+++ THE DATA +++

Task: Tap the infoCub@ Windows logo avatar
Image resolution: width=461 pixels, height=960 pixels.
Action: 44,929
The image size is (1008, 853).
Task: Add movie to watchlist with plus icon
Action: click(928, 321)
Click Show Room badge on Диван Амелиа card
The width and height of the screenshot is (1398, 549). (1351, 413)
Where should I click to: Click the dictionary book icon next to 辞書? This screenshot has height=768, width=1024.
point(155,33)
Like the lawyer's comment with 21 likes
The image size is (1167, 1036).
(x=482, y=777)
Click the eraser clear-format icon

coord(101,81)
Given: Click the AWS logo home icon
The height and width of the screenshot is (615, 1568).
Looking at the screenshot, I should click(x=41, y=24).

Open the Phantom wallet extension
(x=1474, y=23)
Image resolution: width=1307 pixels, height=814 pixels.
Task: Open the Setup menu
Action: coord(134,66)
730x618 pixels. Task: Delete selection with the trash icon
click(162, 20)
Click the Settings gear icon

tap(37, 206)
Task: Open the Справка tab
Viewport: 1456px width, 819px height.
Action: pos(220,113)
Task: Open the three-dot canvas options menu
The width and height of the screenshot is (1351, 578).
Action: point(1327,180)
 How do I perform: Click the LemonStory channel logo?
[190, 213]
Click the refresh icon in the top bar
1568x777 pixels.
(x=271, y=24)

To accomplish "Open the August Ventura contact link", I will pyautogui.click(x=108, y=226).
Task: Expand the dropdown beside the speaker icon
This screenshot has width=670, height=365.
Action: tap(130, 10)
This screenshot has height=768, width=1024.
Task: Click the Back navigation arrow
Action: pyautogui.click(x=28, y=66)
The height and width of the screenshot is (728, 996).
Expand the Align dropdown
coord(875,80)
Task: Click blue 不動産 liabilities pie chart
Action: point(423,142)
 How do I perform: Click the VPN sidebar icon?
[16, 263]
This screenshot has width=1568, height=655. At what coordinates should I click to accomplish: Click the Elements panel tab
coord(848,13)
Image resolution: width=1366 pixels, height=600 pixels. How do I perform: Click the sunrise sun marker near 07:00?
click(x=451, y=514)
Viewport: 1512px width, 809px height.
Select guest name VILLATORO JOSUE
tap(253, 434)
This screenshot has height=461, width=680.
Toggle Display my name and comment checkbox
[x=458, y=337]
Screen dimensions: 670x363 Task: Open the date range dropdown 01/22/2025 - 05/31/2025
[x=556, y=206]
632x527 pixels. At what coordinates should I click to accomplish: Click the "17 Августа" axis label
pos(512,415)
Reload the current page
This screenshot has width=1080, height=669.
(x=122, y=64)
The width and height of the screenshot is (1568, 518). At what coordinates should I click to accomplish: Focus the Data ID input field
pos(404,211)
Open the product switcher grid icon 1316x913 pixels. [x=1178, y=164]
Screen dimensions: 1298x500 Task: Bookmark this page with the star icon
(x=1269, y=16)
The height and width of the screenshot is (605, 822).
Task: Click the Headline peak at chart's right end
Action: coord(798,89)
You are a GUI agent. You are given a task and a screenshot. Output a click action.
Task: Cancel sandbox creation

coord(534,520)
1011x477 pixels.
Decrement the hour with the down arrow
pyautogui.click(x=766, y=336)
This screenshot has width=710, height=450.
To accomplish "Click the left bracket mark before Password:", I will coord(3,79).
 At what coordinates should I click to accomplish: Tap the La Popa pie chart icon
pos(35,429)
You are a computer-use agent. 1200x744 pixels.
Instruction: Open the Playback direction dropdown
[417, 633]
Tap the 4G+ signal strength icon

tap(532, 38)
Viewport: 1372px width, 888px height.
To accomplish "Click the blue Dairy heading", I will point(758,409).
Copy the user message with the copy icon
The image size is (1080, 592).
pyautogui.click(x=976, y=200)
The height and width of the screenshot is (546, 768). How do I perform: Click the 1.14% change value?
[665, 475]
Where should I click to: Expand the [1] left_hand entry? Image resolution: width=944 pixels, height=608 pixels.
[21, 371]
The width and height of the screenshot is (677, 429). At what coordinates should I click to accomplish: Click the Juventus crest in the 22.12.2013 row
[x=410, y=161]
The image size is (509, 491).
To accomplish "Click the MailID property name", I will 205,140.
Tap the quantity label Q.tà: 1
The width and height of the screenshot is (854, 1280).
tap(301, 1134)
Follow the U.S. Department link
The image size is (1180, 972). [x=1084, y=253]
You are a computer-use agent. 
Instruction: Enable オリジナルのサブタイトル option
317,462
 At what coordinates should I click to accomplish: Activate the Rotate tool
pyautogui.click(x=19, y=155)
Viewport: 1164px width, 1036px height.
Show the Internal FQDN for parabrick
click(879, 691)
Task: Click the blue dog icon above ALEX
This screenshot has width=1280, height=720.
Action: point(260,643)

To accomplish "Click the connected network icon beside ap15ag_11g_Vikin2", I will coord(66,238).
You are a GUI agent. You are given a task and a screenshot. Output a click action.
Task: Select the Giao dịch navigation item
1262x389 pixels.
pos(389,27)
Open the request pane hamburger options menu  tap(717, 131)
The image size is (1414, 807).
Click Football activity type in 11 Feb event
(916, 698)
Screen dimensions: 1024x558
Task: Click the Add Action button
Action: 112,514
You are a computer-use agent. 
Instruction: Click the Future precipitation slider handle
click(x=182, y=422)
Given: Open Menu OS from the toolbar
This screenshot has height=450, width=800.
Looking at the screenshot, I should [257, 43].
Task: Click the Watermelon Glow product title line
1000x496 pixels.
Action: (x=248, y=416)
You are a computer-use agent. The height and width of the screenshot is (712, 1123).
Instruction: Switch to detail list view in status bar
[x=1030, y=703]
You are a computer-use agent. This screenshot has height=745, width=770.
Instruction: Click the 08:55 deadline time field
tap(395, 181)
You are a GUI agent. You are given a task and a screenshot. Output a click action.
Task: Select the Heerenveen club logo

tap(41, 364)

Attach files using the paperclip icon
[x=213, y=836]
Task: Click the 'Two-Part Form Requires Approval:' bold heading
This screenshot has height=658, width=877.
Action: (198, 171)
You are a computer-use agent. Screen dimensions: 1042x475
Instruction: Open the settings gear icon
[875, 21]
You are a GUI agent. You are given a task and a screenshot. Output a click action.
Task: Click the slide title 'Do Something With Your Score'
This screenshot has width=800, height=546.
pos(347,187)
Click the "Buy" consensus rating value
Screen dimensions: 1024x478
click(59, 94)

+++

■ **WHAT YOU ARE ASKED TO DO**
Every piece of the data is to be set down again exactly.

■ **ANSWER SPACE**
Task: Tap the infoCub@ Windows logo avatar
Image resolution: width=461 pixels, height=960 pixels.
Action: 44,929
The image size is (1008, 853).
Task: Add movie to watchlist with plus icon
Action: click(928, 321)
Click Show Room badge on Диван Амелиа card
The width and height of the screenshot is (1398, 549). (1351, 413)
Where should I click to: Click the dictionary book icon next to 辞書? This screenshot has height=768, width=1024.
point(155,33)
Like the lawyer's comment with 21 likes
The image size is (1167, 1036).
(x=482, y=777)
Click the eraser clear-format icon

coord(101,81)
Given: Click the AWS logo home icon
The height and width of the screenshot is (615, 1568).
Looking at the screenshot, I should click(x=41, y=24).

Open the Phantom wallet extension
(x=1474, y=23)
Image resolution: width=1307 pixels, height=814 pixels.
Task: Open the Setup menu
Action: coord(134,66)
730x618 pixels. Task: Delete selection with the trash icon
click(162, 20)
Click the Settings gear icon

tap(37, 206)
Task: Open the Справка tab
Viewport: 1456px width, 819px height.
Action: pos(220,113)
Task: Open the three-dot canvas options menu
The width and height of the screenshot is (1351, 578).
Action: point(1327,180)
 How do I perform: Click the LemonStory channel logo?
[190, 213]
Click the refresh icon in the top bar
1568x777 pixels.
(x=271, y=24)

To accomplish "Open the August Ventura contact link", I will pyautogui.click(x=108, y=226).
Task: Expand the dropdown beside the speaker icon
This screenshot has width=670, height=365.
Action: tap(130, 10)
This screenshot has height=768, width=1024.
Task: Click the Back navigation arrow
Action: pyautogui.click(x=28, y=66)
The height and width of the screenshot is (728, 996).
Expand the Align dropdown
coord(875,80)
Task: Click blue 不動産 liabilities pie chart
Action: point(423,142)
 How do I perform: Click the VPN sidebar icon?
[16, 263]
This screenshot has width=1568, height=655. At what coordinates should I click to accomplish: Click the Elements panel tab
coord(848,13)
Image resolution: width=1366 pixels, height=600 pixels. How do I perform: Click the sunrise sun marker near 07:00?
click(x=451, y=514)
Viewport: 1512px width, 809px height.
Select guest name VILLATORO JOSUE
tap(253, 434)
This screenshot has height=461, width=680.
Toggle Display my name and comment checkbox
[x=458, y=337]
Screen dimensions: 670x363 Task: Open the date range dropdown 01/22/2025 - 05/31/2025
[x=556, y=206]
632x527 pixels. At what coordinates should I click to accomplish: Click the "17 Августа" axis label
pos(512,415)
Reload the current page
This screenshot has width=1080, height=669.
(x=122, y=64)
The width and height of the screenshot is (1568, 518). At what coordinates should I click to accomplish: Focus the Data ID input field
pos(404,211)
Open the product switcher grid icon 1316x913 pixels. [x=1178, y=164]
Screen dimensions: 1298x500 Task: Bookmark this page with the star icon
(x=1269, y=16)
The height and width of the screenshot is (605, 822).
Task: Click the Headline peak at chart's right end
Action: coord(798,89)
You are a GUI agent. You are given a task and a screenshot. Output a click action.
Task: Cancel sandbox creation

coord(534,520)
1011x477 pixels.
Decrement the hour with the down arrow
pyautogui.click(x=766, y=336)
This screenshot has width=710, height=450.
To accomplish "Click the left bracket mark before Password:", I will coord(3,79).
 At what coordinates should I click to accomplish: Tap the La Popa pie chart icon
pos(35,429)
You are a computer-use agent. 1200x744 pixels.
Instruction: Open the Playback direction dropdown
[417, 633]
Tap the 4G+ signal strength icon

tap(532, 38)
Viewport: 1372px width, 888px height.
To accomplish "Click the blue Dairy heading", I will point(758,409).
Copy the user message with the copy icon
The image size is (1080, 592).
pyautogui.click(x=976, y=200)
The height and width of the screenshot is (546, 768). How do I perform: Click the 1.14% change value?
[665, 475]
Where should I click to: Expand the [1] left_hand entry? Image resolution: width=944 pixels, height=608 pixels.
[21, 371]
The width and height of the screenshot is (677, 429). At what coordinates should I click to accomplish: Click the Juventus crest in the 22.12.2013 row
[x=410, y=161]
The image size is (509, 491).
To accomplish "Click the MailID property name", I will 205,140.
Tap the quantity label Q.tà: 1
The width and height of the screenshot is (854, 1280).
tap(301, 1134)
Follow the U.S. Department link
The image size is (1180, 972). [x=1084, y=253]
You are a computer-use agent. 
Instruction: Enable オリジナルのサブタイトル option
317,462
 At what coordinates should I click to accomplish: Activate the Rotate tool
pyautogui.click(x=19, y=155)
Viewport: 1164px width, 1036px height.
Show the Internal FQDN for parabrick
click(879, 691)
Task: Click the blue dog icon above ALEX
This screenshot has width=1280, height=720.
Action: point(260,643)

To accomplish "Click the connected network icon beside ap15ag_11g_Vikin2", I will coord(66,238).
You are a GUI agent. You are given a task and a screenshot. Output a click action.
Task: Select the Giao dịch navigation item
1262x389 pixels.
pos(389,27)
Open the request pane hamburger options menu  tap(717, 131)
The image size is (1414, 807).
Click Football activity type in 11 Feb event
(916, 698)
Screen dimensions: 1024x558
Task: Click the Add Action button
Action: 112,514
You are a computer-use agent. 
Instruction: Click the Future precipitation slider handle
click(x=182, y=422)
Given: Open Menu OS from the toolbar
This screenshot has height=450, width=800.
Looking at the screenshot, I should [257, 43].
Task: Click the Watermelon Glow product title line
1000x496 pixels.
Action: (x=248, y=416)
You are a computer-use agent. The height and width of the screenshot is (712, 1123).
Instruction: Switch to detail list view in status bar
[x=1030, y=703]
You are a computer-use agent. This screenshot has height=745, width=770.
Instruction: Click the 08:55 deadline time field
tap(395, 181)
You are a GUI agent. You are given a task and a screenshot. Output a click action.
Task: Select the Heerenveen club logo

tap(41, 364)

Attach files using the paperclip icon
[x=213, y=836]
Task: Click the 'Two-Part Form Requires Approval:' bold heading
This screenshot has height=658, width=877.
Action: (198, 171)
You are a computer-use agent. Screen dimensions: 1042x475
Instruction: Open the settings gear icon
[875, 21]
You are a GUI agent. You are given a task and a screenshot. Output a click action.
Task: Click the slide title 'Do Something With Your Score'
This screenshot has width=800, height=546.
pos(347,187)
Click the "Buy" consensus rating value
Screen dimensions: 1024x478
click(59, 94)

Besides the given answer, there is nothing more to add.